Start of The records
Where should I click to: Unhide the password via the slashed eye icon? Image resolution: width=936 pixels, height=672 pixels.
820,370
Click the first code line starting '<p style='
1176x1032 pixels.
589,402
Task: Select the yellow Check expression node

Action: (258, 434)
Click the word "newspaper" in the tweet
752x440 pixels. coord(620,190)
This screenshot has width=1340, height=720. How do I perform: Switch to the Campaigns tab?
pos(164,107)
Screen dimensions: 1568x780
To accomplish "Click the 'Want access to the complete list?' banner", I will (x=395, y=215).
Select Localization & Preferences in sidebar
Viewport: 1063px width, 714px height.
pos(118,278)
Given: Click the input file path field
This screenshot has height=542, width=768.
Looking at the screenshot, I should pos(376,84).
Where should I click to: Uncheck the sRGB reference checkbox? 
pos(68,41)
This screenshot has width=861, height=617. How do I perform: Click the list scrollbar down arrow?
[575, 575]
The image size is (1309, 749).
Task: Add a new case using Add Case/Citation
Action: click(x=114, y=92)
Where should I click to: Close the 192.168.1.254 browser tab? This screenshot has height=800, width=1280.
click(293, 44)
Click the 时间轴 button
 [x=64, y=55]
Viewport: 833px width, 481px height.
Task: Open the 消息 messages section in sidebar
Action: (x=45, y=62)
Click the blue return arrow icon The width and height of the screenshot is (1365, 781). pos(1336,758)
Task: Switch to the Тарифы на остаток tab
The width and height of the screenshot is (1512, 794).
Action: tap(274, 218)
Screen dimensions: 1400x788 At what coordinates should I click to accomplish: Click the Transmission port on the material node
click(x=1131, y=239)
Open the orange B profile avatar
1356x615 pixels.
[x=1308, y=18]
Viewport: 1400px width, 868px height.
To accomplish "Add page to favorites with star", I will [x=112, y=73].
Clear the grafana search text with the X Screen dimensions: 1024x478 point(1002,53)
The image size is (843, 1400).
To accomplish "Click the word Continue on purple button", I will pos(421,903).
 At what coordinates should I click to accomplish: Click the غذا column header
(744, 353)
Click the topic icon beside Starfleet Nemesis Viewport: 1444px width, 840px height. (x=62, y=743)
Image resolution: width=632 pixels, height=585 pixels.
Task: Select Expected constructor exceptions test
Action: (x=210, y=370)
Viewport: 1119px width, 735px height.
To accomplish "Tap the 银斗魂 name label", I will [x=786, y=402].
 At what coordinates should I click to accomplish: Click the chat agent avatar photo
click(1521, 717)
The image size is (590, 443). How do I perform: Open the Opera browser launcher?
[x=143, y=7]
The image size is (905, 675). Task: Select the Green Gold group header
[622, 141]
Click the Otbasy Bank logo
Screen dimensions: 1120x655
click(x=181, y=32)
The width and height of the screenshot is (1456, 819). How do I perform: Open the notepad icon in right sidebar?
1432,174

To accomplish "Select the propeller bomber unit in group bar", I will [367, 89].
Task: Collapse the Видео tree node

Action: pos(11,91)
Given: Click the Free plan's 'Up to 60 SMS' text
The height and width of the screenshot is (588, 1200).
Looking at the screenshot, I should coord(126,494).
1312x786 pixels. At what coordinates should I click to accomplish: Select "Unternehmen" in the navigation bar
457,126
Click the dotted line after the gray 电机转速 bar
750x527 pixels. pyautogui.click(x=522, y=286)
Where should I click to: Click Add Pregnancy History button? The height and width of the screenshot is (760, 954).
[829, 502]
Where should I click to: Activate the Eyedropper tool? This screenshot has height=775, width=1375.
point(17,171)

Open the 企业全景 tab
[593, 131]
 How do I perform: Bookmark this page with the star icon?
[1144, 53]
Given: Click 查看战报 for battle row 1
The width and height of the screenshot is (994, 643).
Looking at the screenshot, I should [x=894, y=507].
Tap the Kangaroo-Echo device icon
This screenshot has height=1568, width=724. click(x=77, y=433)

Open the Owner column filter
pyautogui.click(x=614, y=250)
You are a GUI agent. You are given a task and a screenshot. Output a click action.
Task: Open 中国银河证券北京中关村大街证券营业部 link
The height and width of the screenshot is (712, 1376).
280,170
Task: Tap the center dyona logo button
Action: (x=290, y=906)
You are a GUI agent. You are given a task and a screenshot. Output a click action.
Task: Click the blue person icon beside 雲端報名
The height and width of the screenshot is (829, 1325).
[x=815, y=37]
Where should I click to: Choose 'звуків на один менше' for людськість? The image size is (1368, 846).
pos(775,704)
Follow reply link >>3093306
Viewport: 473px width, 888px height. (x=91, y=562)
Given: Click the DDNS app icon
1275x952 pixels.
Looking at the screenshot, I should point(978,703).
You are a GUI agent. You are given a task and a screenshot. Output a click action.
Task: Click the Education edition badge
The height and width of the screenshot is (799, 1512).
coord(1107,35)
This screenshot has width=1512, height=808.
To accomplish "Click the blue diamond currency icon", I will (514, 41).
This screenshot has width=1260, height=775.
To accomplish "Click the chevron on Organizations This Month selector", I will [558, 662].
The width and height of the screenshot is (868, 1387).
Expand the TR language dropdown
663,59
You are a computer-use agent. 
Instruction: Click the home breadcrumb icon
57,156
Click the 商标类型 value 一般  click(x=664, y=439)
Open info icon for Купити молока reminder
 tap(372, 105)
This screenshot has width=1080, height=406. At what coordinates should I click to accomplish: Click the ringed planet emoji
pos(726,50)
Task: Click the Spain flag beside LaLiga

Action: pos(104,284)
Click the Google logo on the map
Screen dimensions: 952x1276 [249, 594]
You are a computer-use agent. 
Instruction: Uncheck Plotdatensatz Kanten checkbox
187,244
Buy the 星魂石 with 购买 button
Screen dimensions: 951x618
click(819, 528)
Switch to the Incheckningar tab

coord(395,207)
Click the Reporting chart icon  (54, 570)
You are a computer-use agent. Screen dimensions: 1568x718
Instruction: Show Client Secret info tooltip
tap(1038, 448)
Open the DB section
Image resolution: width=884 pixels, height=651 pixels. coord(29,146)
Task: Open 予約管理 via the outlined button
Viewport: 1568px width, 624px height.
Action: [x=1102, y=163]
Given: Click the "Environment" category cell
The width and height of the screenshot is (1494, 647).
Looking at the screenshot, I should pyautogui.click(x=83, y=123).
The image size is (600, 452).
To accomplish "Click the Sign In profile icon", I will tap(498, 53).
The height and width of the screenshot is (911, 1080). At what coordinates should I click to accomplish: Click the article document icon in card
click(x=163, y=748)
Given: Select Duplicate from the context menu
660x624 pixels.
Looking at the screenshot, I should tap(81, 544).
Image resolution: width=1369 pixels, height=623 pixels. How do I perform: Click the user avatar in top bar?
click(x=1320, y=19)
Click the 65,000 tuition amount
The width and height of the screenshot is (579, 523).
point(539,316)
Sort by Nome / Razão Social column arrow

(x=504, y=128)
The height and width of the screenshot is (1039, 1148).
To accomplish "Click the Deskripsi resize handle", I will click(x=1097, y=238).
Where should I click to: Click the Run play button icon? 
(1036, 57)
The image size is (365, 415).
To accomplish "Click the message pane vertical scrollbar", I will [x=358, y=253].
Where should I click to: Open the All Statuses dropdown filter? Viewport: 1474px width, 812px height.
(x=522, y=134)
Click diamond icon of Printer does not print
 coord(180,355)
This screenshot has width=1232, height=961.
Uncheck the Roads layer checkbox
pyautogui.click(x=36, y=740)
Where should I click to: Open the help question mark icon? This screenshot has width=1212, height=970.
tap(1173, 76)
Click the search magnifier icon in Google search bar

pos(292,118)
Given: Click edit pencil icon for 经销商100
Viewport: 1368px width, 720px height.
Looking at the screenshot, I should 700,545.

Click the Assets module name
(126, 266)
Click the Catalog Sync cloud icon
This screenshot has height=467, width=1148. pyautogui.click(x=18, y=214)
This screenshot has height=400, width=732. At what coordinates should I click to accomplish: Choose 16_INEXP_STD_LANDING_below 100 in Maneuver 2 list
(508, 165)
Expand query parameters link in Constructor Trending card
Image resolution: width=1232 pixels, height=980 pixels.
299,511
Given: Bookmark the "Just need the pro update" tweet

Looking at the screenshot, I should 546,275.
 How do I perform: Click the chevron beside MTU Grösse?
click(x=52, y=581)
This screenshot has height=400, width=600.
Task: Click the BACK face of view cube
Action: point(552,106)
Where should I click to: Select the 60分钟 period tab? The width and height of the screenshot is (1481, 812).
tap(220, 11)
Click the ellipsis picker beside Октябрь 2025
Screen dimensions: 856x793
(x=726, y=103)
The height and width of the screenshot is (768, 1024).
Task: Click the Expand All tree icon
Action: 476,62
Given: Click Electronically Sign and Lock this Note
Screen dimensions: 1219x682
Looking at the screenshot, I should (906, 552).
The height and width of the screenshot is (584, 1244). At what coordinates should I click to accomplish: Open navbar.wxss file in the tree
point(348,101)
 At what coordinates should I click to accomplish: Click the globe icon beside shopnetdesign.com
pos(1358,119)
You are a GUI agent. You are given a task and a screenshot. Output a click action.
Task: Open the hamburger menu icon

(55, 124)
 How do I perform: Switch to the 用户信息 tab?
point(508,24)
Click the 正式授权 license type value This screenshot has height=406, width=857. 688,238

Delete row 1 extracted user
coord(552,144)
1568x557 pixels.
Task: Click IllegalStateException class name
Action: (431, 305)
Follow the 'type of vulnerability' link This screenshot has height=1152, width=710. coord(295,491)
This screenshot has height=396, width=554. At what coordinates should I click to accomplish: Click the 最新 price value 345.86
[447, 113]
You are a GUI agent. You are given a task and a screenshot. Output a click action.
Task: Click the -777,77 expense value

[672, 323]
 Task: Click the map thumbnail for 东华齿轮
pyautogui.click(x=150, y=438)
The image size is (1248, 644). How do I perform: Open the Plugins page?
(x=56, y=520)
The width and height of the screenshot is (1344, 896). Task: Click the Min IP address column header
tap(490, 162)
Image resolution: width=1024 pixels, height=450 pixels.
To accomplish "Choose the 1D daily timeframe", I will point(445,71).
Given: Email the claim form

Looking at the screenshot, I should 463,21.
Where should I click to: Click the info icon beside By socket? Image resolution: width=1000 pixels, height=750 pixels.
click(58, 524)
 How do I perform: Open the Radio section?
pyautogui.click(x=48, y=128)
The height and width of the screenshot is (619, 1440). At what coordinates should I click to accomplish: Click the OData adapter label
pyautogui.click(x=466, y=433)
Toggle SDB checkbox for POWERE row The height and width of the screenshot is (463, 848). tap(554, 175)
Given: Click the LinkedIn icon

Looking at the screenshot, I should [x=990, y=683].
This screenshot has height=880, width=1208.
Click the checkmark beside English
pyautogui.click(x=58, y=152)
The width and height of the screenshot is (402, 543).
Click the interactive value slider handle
End of The records
*Exercise directions*. What you give back must match the material exactly, beginning with its first line and ending with the line holding "Given: Click the input file path field".

*Response for this exercise*.
Where should I click to: Unhide the password via the slashed eye icon? Image resolution: width=936 pixels, height=672 pixels.
820,370
Click the first code line starting '<p style='
1176x1032 pixels.
589,402
Task: Select the yellow Check expression node

Action: (258, 434)
Click the word "newspaper" in the tweet
752x440 pixels. coord(620,190)
This screenshot has width=1340, height=720. How do I perform: Switch to the Campaigns tab?
pos(164,107)
Screen dimensions: 1568x780
To accomplish "Click the 'Want access to the complete list?' banner", I will (x=395, y=215).
Select Localization & Preferences in sidebar
Viewport: 1063px width, 714px height.
pos(118,278)
Given: Click the input file path field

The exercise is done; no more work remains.